**YOUR INSTRUCTIONS:** Transcribe, word for word and without additions, each line below from the one containing "Task: Stop the recording in top bar" through the one containing "Open the Watches", both ends included.

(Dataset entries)
—————
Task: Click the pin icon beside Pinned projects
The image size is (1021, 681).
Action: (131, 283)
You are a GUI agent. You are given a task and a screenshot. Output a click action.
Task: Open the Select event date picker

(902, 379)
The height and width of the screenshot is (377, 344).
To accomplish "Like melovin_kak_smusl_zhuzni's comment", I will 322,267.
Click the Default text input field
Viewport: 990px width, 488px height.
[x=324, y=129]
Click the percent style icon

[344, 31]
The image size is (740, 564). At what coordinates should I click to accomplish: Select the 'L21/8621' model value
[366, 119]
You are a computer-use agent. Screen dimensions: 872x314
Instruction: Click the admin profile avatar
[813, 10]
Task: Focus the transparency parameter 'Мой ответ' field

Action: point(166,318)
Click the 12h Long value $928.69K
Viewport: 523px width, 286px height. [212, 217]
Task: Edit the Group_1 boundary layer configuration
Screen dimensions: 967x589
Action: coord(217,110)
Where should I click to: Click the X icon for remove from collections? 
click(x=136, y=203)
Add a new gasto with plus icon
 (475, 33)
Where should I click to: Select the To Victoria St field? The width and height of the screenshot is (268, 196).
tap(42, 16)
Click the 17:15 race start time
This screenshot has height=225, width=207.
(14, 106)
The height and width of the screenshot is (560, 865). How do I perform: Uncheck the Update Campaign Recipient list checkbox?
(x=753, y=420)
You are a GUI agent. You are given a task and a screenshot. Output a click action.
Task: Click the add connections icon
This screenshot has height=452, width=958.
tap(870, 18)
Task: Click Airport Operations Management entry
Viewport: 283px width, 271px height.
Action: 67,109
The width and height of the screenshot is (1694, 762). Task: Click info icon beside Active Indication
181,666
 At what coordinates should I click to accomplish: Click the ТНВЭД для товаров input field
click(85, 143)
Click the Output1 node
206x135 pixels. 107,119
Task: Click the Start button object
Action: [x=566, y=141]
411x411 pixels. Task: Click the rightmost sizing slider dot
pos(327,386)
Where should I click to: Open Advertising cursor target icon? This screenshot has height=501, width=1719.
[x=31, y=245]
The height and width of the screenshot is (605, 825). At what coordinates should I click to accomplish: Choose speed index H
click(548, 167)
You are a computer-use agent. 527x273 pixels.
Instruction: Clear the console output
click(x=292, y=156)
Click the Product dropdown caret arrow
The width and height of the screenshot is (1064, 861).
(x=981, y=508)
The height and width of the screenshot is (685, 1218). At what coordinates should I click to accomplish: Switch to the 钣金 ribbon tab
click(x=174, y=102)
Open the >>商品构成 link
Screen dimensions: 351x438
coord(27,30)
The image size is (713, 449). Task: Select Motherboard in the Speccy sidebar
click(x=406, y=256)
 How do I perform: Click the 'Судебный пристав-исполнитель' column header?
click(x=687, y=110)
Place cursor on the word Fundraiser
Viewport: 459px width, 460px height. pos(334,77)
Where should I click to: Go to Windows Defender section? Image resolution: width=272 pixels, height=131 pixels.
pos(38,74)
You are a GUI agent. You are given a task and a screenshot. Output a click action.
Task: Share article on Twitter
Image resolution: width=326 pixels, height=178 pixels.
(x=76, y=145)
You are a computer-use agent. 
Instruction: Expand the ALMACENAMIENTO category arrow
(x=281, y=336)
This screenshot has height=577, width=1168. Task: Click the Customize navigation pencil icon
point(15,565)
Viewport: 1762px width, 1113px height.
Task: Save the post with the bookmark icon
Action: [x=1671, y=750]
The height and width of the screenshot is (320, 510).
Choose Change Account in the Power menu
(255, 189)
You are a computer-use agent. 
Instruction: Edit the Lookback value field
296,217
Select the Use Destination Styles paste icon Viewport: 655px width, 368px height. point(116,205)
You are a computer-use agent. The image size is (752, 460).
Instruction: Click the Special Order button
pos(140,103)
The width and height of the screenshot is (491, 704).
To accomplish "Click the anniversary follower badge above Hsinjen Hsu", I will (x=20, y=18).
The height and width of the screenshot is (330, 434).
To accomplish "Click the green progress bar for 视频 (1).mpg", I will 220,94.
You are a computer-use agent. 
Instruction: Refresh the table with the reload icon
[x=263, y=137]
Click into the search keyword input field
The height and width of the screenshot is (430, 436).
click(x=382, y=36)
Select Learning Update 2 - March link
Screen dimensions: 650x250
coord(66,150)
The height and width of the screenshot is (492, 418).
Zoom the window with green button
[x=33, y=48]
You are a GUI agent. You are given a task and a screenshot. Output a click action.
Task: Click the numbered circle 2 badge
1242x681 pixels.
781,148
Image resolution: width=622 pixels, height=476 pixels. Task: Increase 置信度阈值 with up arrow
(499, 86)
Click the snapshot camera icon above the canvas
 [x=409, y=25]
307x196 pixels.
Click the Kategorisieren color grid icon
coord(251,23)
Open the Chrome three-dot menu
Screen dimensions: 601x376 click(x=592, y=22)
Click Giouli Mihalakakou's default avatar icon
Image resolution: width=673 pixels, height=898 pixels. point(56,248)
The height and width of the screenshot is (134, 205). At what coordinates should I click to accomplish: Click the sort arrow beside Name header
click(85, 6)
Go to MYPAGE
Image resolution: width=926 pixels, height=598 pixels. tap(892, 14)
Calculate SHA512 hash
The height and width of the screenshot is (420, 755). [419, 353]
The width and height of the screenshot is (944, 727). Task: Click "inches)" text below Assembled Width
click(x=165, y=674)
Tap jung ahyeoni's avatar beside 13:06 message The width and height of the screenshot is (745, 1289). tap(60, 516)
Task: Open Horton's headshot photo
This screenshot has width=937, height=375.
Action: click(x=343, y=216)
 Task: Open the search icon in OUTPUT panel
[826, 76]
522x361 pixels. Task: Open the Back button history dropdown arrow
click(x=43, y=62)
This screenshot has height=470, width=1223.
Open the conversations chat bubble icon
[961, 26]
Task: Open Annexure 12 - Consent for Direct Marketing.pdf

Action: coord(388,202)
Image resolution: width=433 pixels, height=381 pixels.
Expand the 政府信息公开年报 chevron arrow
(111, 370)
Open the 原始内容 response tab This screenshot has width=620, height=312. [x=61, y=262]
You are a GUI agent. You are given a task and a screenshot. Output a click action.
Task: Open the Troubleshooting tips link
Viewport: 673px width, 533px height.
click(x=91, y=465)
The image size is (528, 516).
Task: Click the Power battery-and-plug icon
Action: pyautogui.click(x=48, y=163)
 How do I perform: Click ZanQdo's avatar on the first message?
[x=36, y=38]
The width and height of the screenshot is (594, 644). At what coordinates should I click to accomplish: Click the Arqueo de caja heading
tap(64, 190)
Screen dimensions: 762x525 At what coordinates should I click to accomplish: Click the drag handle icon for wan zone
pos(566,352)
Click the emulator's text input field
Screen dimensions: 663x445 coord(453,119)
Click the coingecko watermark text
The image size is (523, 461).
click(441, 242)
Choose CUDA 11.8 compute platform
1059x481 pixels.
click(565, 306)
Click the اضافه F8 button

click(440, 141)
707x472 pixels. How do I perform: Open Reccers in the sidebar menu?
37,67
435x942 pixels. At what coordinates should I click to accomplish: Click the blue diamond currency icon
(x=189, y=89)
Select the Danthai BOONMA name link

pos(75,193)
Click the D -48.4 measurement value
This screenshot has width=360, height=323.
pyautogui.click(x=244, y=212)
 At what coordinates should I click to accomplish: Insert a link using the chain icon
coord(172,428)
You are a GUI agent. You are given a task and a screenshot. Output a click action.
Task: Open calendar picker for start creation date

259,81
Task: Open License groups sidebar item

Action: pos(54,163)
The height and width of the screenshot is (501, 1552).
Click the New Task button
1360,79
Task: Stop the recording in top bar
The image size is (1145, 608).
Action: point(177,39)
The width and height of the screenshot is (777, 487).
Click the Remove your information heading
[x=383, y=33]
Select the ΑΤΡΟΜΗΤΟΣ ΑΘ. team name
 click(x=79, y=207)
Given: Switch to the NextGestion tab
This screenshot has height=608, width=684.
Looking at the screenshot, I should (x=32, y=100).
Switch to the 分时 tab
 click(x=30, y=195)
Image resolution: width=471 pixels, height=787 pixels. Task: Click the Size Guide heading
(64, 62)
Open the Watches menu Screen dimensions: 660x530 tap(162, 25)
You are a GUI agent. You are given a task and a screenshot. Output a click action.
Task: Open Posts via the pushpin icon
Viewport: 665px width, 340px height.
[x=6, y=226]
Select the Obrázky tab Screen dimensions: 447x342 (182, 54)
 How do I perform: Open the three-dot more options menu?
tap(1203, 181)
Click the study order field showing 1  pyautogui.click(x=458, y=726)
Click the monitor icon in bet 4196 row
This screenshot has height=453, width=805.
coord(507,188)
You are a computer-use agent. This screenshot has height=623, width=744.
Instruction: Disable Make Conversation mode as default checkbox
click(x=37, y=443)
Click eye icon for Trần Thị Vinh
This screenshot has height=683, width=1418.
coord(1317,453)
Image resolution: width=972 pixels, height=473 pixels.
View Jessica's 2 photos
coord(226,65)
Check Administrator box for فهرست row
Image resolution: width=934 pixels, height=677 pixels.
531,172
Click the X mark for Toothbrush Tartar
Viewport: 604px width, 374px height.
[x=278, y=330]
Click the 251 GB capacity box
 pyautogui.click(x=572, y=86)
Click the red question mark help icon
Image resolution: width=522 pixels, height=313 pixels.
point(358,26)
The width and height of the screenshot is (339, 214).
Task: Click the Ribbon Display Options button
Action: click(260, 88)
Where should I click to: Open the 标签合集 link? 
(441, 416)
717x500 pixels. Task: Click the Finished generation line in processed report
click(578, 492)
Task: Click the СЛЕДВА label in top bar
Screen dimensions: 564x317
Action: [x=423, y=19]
—————
**TASK ANSWER:**
Task: Stop the recording in top bar
The image size is (1145, 608).
Action: point(177,39)
The width and height of the screenshot is (777, 487).
Click the Remove your information heading
[x=383, y=33]
Select the ΑΤΡΟΜΗΤΟΣ ΑΘ. team name
 click(x=79, y=207)
Given: Switch to the NextGestion tab
This screenshot has height=608, width=684.
Looking at the screenshot, I should (x=32, y=100).
Switch to the 分时 tab
 click(x=30, y=195)
Image resolution: width=471 pixels, height=787 pixels. Task: Click the Size Guide heading
(64, 62)
Open the Watches menu Screen dimensions: 660x530 tap(162, 25)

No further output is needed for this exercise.